— Selection —
KU researcher: Same-sex marriage bans helped create empathy for change
LAWRENCE – A University of Kansas political scientist who has researched gay and lesbian political movements in the United States says states’ statutory bans on same-sex marriages may have helped shift public empathy for gay and lesbian partners and their families.
Looking at a timeline of legislative efforts since 2003 by 20 states to make same-sex marriage or civil unions legal, Don Haider-Markel, author of “Out and Running: Gay and Lesbian Candidates, Elections and Policy Representation,” said “attitudes have really shifted in a short period of time.”
Six states and the District of Columbia have made same-sex marriage legal, and 12 more recognize civil unions or have domestic partner laws that provide some legal benefits.
This month three more state legislatures voted to permit gay marriage – Washington, New Jersey and Maryland.
Washington Gov. Christine Gregoire has signed the law, which will not take effect until June and could be appealed in the November election. Maryland Gov. Martin O’Malley plans to sign the new law, which may also be appealed. New Jersey’s Gov. Chris Christie has vetoed the legislation.
The recent legislative action is a dramatic shift from the mid-1990s when nearly every state had considered statutory legislation to ban same-sex marriages, Haider-Markel said.
“If it hadn’t been for states pushing to ban same sex marriages [in the early 1990s], people might not have been exposed to personal, often very tragic stories of difficulties that gay couples experience without benefit of marriage,” Haider-Markel said. “It’s an ironic outcome.”

— Tasks and exercises —
1 > Reproduce the same-sex marriage article from "Six states and" up to and including "Jersey and Maryland.".
2 > Answer these questions using the same-sex marriage article:
(a) How many states, besides the District of Columbia, have made same-sex marriage legal?
(b) Which three state legislatures voted this month to permit gay marriage?
(c) Which governor vetoed the legislation?

— Dataset excerpt —
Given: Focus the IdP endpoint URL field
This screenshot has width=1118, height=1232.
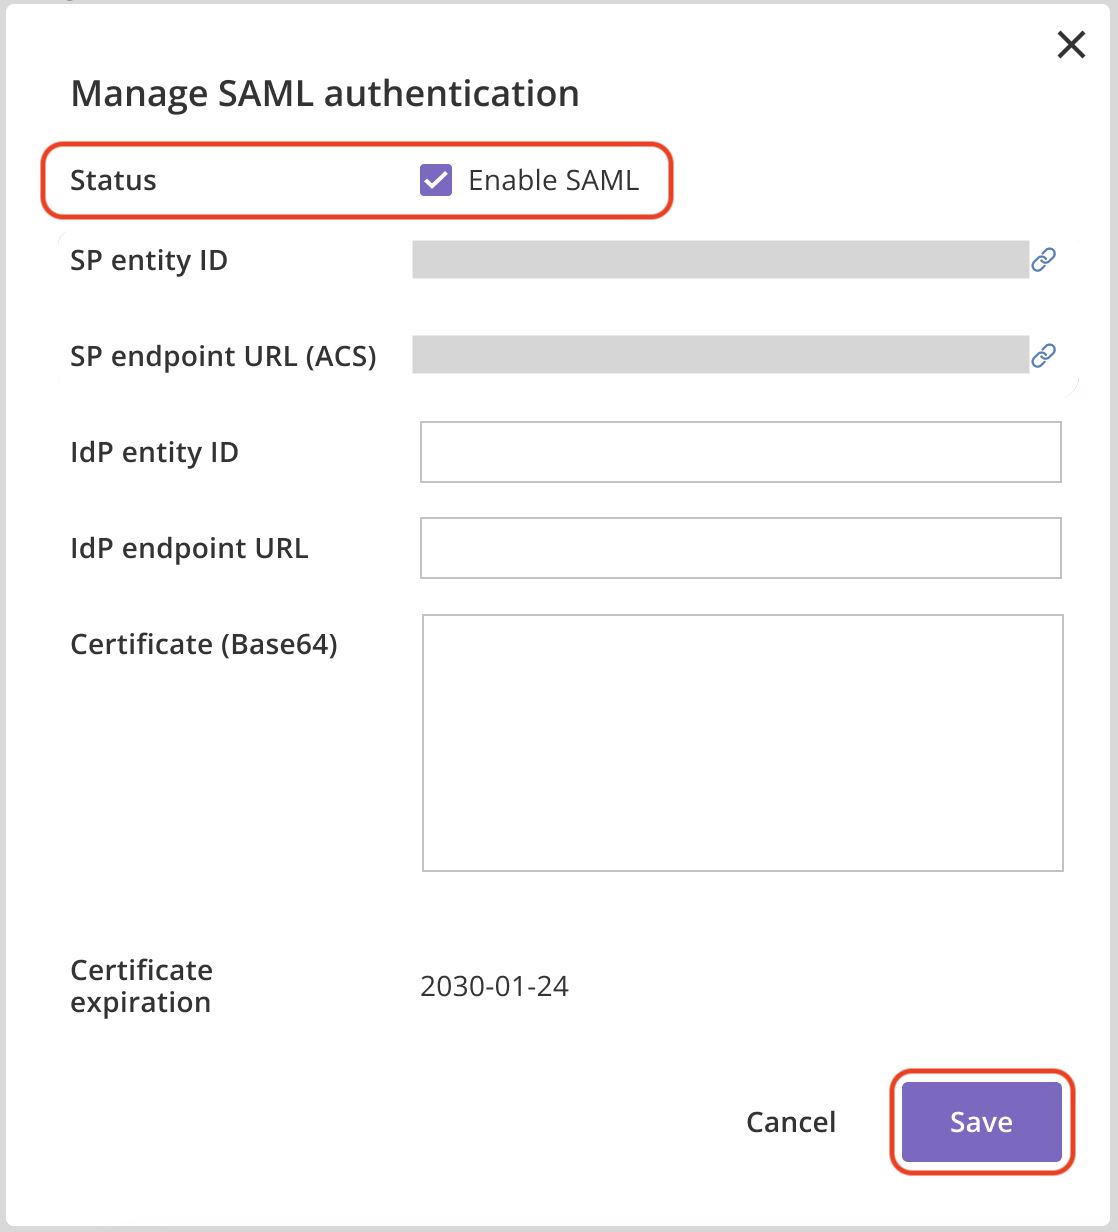Looking at the screenshot, I should pos(741,548).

— Per-task answers —
1 >
Six states and the District of Columbia have made same-sex marriage legal, and 12 more recognize civil unions or have domestic partner laws that provide some legal benefits.
This month three more state legislatures voted to permit gay marriage – Washington, New Jersey and Maryland.

2 >
(a) Six
(b) Washington, New Jersey and Maryland
(c) New Jersey's Gov. Chris Christie